Diese Logik ist abenteuerlich und sie ist schlimm, denn die Konsequenzen der Politik der Bunderegierung haben nicht die Deutschen zu tragen – sondern z.B. meine Familie. Einerseits halten Sie sich für aufgeklärte liberale Menschen, andererseits glauben Sie blind der durchschaubarsten Propaganda mit gefälschten Bildern (Bilder aus Libyen werden auf Syrien gemünzt, Anschläge der al-Qaida als Greueltaten der Armee verunglimpft usw.).

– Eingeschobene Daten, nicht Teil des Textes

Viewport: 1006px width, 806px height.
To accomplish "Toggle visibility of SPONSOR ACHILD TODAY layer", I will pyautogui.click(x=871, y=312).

Einerseits sind Sie für die Menschenrechte - andererseits urteilen Sie, frei von Hintergrundinformationen über Syrien, seine Geschichte und seine Gesellschaft, über Menschen, die Sie nicht kennen, und deren Schicksal Sie nicht betrifft. Das alles aus dem sicheren, komfortablen Deutschen Fernsehsessel heraus. Das empfinde ich weder als aufgeklärt, noch als tolerant, schon gar nicht aber als intelligent. Was hält Sie und die USA denn davon ab, sich einfach einmal aus den Angelegenheiten anderer Staaten herauszuhalten, so wie Sie es auch für Deutschland erwarten? Gilt die Souveränität der Nationen, niedergelegt in der UN-Charta, nicht auch für Syrien? Fest steht, und dies richte ich an den Herrn Bundesaussenminister: Wer Mörder beklatscht und bezahlt, sollte jedenfalls nicht andere beurteilen.